| Aim of the task |
Reproduce every one of the records below word for word, without changing or leaving out anything.

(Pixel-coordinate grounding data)

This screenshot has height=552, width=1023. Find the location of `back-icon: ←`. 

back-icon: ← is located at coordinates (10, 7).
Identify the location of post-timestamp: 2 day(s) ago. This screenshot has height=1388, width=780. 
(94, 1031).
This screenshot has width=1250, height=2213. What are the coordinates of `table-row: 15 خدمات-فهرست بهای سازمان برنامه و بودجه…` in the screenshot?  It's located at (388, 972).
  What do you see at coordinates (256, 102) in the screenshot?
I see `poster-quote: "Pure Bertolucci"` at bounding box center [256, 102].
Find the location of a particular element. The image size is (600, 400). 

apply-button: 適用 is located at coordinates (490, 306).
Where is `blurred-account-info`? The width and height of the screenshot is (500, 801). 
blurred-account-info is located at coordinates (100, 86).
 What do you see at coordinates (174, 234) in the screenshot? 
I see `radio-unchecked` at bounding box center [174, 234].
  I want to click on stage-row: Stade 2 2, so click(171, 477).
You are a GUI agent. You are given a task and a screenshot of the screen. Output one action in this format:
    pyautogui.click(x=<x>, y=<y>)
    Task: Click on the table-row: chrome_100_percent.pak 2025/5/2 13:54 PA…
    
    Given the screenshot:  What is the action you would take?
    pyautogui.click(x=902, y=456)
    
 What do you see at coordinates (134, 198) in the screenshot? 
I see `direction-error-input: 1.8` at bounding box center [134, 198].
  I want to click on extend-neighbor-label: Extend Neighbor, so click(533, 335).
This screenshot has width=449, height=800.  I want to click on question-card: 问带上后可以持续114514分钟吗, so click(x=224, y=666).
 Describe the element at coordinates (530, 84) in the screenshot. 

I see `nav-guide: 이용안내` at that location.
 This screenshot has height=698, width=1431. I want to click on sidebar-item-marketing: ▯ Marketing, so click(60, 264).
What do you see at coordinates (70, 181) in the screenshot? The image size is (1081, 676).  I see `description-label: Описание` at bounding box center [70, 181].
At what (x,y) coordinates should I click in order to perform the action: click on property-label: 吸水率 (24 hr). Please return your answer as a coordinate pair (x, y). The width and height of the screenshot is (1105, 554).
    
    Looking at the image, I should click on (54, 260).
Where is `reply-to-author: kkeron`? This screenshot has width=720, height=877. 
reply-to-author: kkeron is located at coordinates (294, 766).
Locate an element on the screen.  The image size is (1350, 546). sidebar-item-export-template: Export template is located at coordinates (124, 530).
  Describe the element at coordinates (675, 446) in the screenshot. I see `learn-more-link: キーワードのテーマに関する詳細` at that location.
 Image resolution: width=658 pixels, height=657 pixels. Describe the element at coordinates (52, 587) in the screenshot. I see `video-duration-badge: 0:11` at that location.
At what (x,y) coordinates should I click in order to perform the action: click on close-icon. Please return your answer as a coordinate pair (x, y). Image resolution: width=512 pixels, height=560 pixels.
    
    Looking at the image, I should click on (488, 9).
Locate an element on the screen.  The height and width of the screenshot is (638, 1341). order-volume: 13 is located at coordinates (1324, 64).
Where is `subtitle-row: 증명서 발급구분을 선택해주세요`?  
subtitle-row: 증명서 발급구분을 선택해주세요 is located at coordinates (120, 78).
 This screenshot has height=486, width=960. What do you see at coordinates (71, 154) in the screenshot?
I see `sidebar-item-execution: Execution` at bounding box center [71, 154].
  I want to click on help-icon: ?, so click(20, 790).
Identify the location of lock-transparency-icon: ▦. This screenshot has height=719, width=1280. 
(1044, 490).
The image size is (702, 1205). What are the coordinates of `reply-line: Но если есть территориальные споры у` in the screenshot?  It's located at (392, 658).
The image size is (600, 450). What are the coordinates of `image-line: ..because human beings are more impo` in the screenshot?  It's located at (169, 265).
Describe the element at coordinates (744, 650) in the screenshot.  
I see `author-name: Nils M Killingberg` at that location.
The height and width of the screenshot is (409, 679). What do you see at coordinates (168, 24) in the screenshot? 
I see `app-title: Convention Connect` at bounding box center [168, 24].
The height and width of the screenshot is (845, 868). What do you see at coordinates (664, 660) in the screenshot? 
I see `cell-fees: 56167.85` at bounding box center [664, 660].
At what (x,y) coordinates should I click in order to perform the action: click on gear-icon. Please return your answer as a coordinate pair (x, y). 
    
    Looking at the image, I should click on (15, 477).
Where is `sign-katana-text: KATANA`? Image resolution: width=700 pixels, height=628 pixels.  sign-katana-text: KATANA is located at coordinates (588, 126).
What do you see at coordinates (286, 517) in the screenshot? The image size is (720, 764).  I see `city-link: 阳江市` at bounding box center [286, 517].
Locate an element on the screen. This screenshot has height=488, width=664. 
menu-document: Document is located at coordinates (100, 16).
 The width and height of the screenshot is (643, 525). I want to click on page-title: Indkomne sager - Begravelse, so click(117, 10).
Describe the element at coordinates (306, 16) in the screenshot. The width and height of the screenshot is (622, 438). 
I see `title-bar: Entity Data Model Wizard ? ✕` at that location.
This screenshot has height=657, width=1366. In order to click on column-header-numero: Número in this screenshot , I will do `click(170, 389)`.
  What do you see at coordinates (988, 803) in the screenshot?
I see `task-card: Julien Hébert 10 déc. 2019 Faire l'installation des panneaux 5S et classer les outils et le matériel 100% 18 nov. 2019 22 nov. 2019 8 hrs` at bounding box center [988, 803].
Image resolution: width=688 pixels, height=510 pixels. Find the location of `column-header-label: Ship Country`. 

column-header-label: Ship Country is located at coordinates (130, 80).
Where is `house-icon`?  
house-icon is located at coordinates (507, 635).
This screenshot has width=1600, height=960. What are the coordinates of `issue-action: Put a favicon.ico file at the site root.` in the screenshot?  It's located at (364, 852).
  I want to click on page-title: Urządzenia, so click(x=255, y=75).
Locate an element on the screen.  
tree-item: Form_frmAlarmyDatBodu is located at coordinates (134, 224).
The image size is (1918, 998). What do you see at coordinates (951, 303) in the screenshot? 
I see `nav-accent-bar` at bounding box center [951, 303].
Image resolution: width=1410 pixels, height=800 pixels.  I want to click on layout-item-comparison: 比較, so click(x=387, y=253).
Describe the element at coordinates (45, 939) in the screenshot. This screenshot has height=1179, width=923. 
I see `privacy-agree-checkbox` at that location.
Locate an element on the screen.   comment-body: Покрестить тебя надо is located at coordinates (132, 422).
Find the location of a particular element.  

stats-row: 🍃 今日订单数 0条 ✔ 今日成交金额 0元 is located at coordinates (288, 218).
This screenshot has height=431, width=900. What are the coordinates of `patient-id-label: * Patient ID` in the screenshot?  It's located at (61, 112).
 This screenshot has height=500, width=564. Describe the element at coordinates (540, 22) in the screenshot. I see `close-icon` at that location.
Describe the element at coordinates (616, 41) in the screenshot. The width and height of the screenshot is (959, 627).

| Result |
This screenshot has height=552, width=1023. Find the location of `back-icon: ←`. 

back-icon: ← is located at coordinates (10, 7).
Identify the location of post-timestamp: 2 day(s) ago. This screenshot has height=1388, width=780. 
(94, 1031).
This screenshot has width=1250, height=2213. What are the coordinates of `table-row: 15 خدمات-فهرست بهای سازمان برنامه و بودجه…` in the screenshot?  It's located at (388, 972).
  What do you see at coordinates (256, 102) in the screenshot?
I see `poster-quote: "Pure Bertolucci"` at bounding box center [256, 102].
Find the location of a particular element. The image size is (600, 400). 

apply-button: 適用 is located at coordinates (490, 306).
Where is `blurred-account-info`? The width and height of the screenshot is (500, 801). 
blurred-account-info is located at coordinates (100, 86).
 What do you see at coordinates (174, 234) in the screenshot? 
I see `radio-unchecked` at bounding box center [174, 234].
  I want to click on stage-row: Stade 2 2, so click(171, 477).
You are a GUI agent. You are given a task and a screenshot of the screen. Output one action in this format:
    pyautogui.click(x=<x>, y=<y>)
    Task: Click on the table-row: chrome_100_percent.pak 2025/5/2 13:54 PA…
    
    Given the screenshot:  What is the action you would take?
    pyautogui.click(x=902, y=456)
    
 What do you see at coordinates (134, 198) in the screenshot? 
I see `direction-error-input: 1.8` at bounding box center [134, 198].
  I want to click on extend-neighbor-label: Extend Neighbor, so click(533, 335).
This screenshot has width=449, height=800.  I want to click on question-card: 问带上后可以持续114514分钟吗, so click(x=224, y=666).
 Describe the element at coordinates (530, 84) in the screenshot. 

I see `nav-guide: 이용안내` at that location.
 This screenshot has height=698, width=1431. I want to click on sidebar-item-marketing: ▯ Marketing, so click(60, 264).
What do you see at coordinates (70, 181) in the screenshot? The image size is (1081, 676).  I see `description-label: Описание` at bounding box center [70, 181].
At what (x,y) coordinates should I click in order to perform the action: click on property-label: 吸水率 (24 hr). Please return your answer as a coordinate pair (x, y). The width and height of the screenshot is (1105, 554).
    
    Looking at the image, I should click on (54, 260).
Where is `reply-to-author: kkeron`? This screenshot has width=720, height=877. 
reply-to-author: kkeron is located at coordinates (294, 766).
Locate an element on the screen.  The image size is (1350, 546). sidebar-item-export-template: Export template is located at coordinates (124, 530).
  Describe the element at coordinates (675, 446) in the screenshot. I see `learn-more-link: キーワードのテーマに関する詳細` at that location.
 Image resolution: width=658 pixels, height=657 pixels. Describe the element at coordinates (52, 587) in the screenshot. I see `video-duration-badge: 0:11` at that location.
At what (x,y) coordinates should I click in order to perform the action: click on close-icon. Please return your answer as a coordinate pair (x, y). Image resolution: width=512 pixels, height=560 pixels.
    
    Looking at the image, I should click on (488, 9).
Locate an element on the screen.  The height and width of the screenshot is (638, 1341). order-volume: 13 is located at coordinates (1324, 64).
Where is `subtitle-row: 증명서 발급구분을 선택해주세요`?  
subtitle-row: 증명서 발급구분을 선택해주세요 is located at coordinates (120, 78).
 This screenshot has height=486, width=960. What do you see at coordinates (71, 154) in the screenshot?
I see `sidebar-item-execution: Execution` at bounding box center [71, 154].
  I want to click on help-icon: ?, so click(20, 790).
Identify the location of lock-transparency-icon: ▦. This screenshot has height=719, width=1280. 
(1044, 490).
The image size is (702, 1205). What are the coordinates of `reply-line: Но если есть территориальные споры у` in the screenshot?  It's located at (392, 658).
The image size is (600, 450). What are the coordinates of `image-line: ..because human beings are more impo` in the screenshot?  It's located at (169, 265).
Describe the element at coordinates (744, 650) in the screenshot.  
I see `author-name: Nils M Killingberg` at that location.
The height and width of the screenshot is (409, 679). What do you see at coordinates (168, 24) in the screenshot? 
I see `app-title: Convention Connect` at bounding box center [168, 24].
The height and width of the screenshot is (845, 868). What do you see at coordinates (664, 660) in the screenshot? 
I see `cell-fees: 56167.85` at bounding box center [664, 660].
At what (x,y) coordinates should I click in order to perform the action: click on gear-icon. Please return your answer as a coordinate pair (x, y). 
    
    Looking at the image, I should click on (15, 477).
Where is `sign-katana-text: KATANA`? Image resolution: width=700 pixels, height=628 pixels.  sign-katana-text: KATANA is located at coordinates (588, 126).
What do you see at coordinates (286, 517) in the screenshot? The image size is (720, 764).  I see `city-link: 阳江市` at bounding box center [286, 517].
Locate an element on the screen. This screenshot has height=488, width=664. 
menu-document: Document is located at coordinates (100, 16).
 The width and height of the screenshot is (643, 525). I want to click on page-title: Indkomne sager - Begravelse, so click(117, 10).
Describe the element at coordinates (306, 16) in the screenshot. The width and height of the screenshot is (622, 438). 
I see `title-bar: Entity Data Model Wizard ? ✕` at that location.
This screenshot has height=657, width=1366. In order to click on column-header-numero: Número in this screenshot , I will do `click(170, 389)`.
  What do you see at coordinates (988, 803) in the screenshot?
I see `task-card: Julien Hébert 10 déc. 2019 Faire l'installation des panneaux 5S et classer les outils et le matériel 100% 18 nov. 2019 22 nov. 2019 8 hrs` at bounding box center [988, 803].
Image resolution: width=688 pixels, height=510 pixels. Find the location of `column-header-label: Ship Country`. 

column-header-label: Ship Country is located at coordinates (130, 80).
Where is `house-icon`?  
house-icon is located at coordinates (507, 635).
This screenshot has width=1600, height=960. What are the coordinates of `issue-action: Put a favicon.ico file at the site root.` in the screenshot?  It's located at (364, 852).
  I want to click on page-title: Urządzenia, so click(x=255, y=75).
Locate an element on the screen.  
tree-item: Form_frmAlarmyDatBodu is located at coordinates (134, 224).
The image size is (1918, 998). What do you see at coordinates (951, 303) in the screenshot? 
I see `nav-accent-bar` at bounding box center [951, 303].
Image resolution: width=1410 pixels, height=800 pixels.  I want to click on layout-item-comparison: 比較, so click(x=387, y=253).
Describe the element at coordinates (45, 939) in the screenshot. This screenshot has height=1179, width=923. 
I see `privacy-agree-checkbox` at that location.
Locate an element on the screen.   comment-body: Покрестить тебя надо is located at coordinates (132, 422).
Find the location of a particular element.  

stats-row: 🍃 今日订单数 0条 ✔ 今日成交金额 0元 is located at coordinates (288, 218).
This screenshot has height=431, width=900. What are the coordinates of `patient-id-label: * Patient ID` in the screenshot?  It's located at (61, 112).
 This screenshot has height=500, width=564. Describe the element at coordinates (540, 22) in the screenshot. I see `close-icon` at that location.
Describe the element at coordinates (616, 41) in the screenshot. The width and height of the screenshot is (959, 627).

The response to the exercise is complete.